I may be slow to type this cause im on my cell phone at work but i will try my best.. So my boyfriends birthday is this week and he just started into hunting recently so i googled this site from work to find ideas because i no he likes hunting alot now.

I took a picture of everything he has in his hunting bag the other day and i will try to put it here on my phone but not sure if it will work. IF the photo does work can you please tell me based off what he has now wat would be some typical things he would also need and i will stop by the hunting store this week to see if they have??

Thanks!


----------



## curiousgirlfriend (1 October 2013)

NO! This didnt work on my phone omfg. Can someone please tell me how to delete this photo or my comment right away please please please!! I need someone to delete this!


----------



## curiousgirlfriend (1 October 2013)

hello??? anyone???


----------



## alainax (1 October 2013)

Really suspicious, cell phone, hunting bag, hunting store and a bum pic... whats really going on here? Oh.. and just delete/move the photo from your imgur album.

Edit - ah I see you edited, problem solved. 

So back on track, what type of hunting does your BF do exactly?


----------



## Patterdale (1 October 2013)

:eek3: 

You have 15 mins to edit and delete. Otherwise, click the report icon (red triangle) and report it and admin will remove. 

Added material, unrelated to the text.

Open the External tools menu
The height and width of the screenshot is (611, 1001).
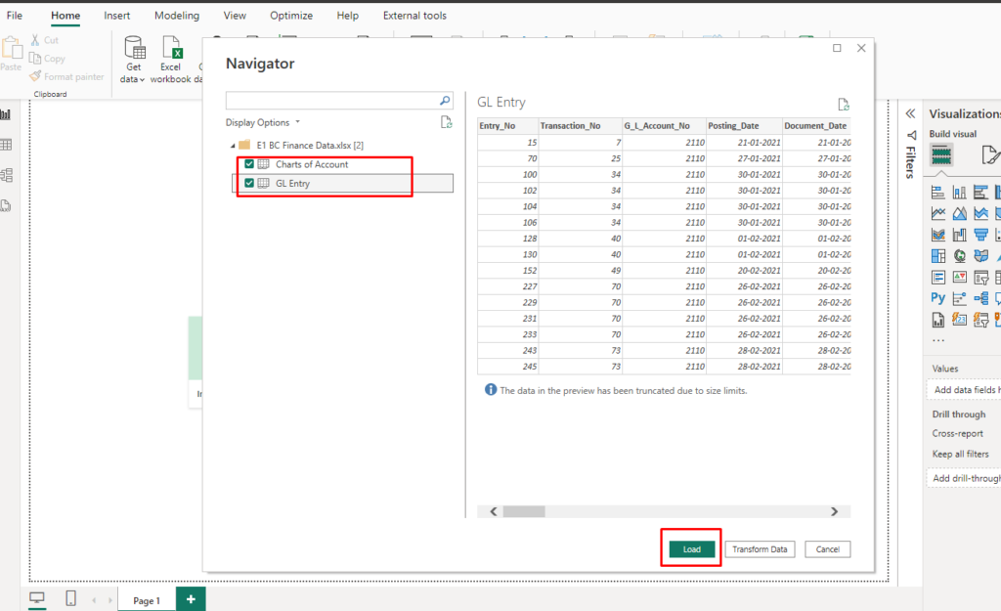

But how on EARTH do you do this by mistake????? :rolleyes3:


----------



## star26 (1 October 2013)

It's gone! Phew!


----------



## pansy (1 October 2013)

Ok I'm intrigued now ( or even a bit nosey) I can see the ordinal post has been edited - am I allowed to know what was there ???


----------



## mattydog (1 October 2013)

OP I felt your pain.... but it did make me giggle!


----------



## tickety_boo (1 October 2013)

Hmmm. I don't believe for one second that this was genuine, but it was still funny.


----------



## alainax (1 October 2013)

pansy said:



			Ok I'm intrigued now ( or even a bit nosey) I can see the ordinal post has been edited - am I allowed to know what was there ???
		
Click to expand...




alainax said:



			.... and a bum pic...
		
Click to expand...




...........


----------



## pansy (1 October 2013)

Thanks alainax 
Whoops xx


----------



## Caol Ila (1 October 2013)

WTF?

Spend all day at various yards....you miss out on something.


----------



## MiniMilton (1 October 2013)

Please tell


----------